Títulos do Tesouro Direto acumulam queda de até 13,4% em cinco meses
A instabilidade geopolítica no Irã pressionou a marcação a mercado, causando desvalorização expressiva em títulos prefixados e atrelados à inflação.
Pontos principais
- Títulos do Tesouro Direto registraram desvalorização de até 13,4% desde fevereiro de 2026.
- A queda é reflexo direto da instabilidade geopolítica causada pelo conflito no Irã.
- O impacto é mais severo em papéis prefixados e atrelados à inflação com vencimentos longos.
- A marcação a mercado ajusta o preço dos ativos conforme a alta nas taxas de juros futuras.
O mercado de renda fixa brasileiro enfrenta um período de volatilidade acentuada, com títulos do Tesouro Direto registrando perdas de até 13,4% em menos de cinco meses.

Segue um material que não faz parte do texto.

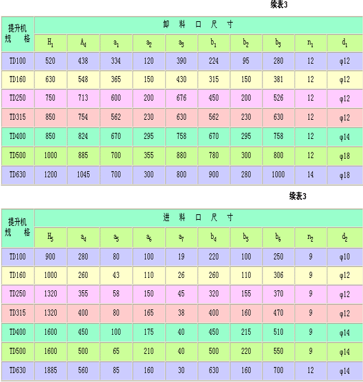Image resolution: width=363 pixels, height=382 pixels.
Task: Click the b3 column header
Action: 278,43
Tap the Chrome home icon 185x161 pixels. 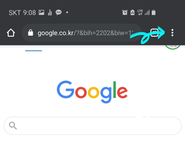(x=11, y=33)
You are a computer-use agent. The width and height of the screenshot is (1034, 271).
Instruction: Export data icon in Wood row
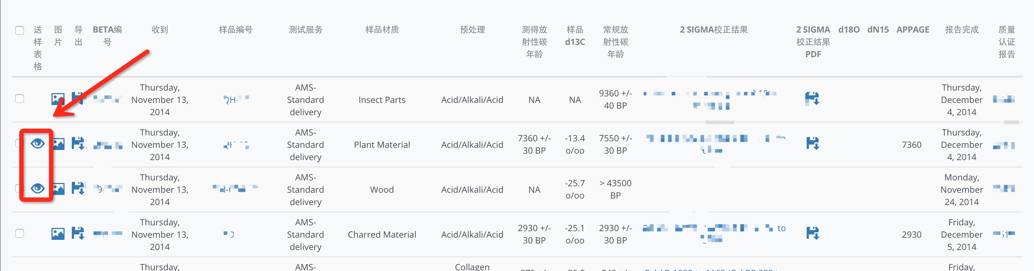(x=78, y=188)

O movimento foi desencadeado pelo início do conflito no Irã em fevereiro de 2026, que gerou incertezas nos mercados globais e elevou as taxas de juros futuras. Como resultado, o mecanismo de marcação a mercado ajustou o valor dos papéis, penalizando principalmente os títulos prefixados e os atrelados à inflação com prazos de vencimento mais longos. Embora a desvalorização preocupe investidores que buscam liquidez imediata, especialistas avaliam que a recuperação dos ativos depende da estabilização do cenário geopolítico e da trajetória dos juros a médio e longo prazo, mantendo a cautela sobre o comportamento dos papéis nos próximos meses.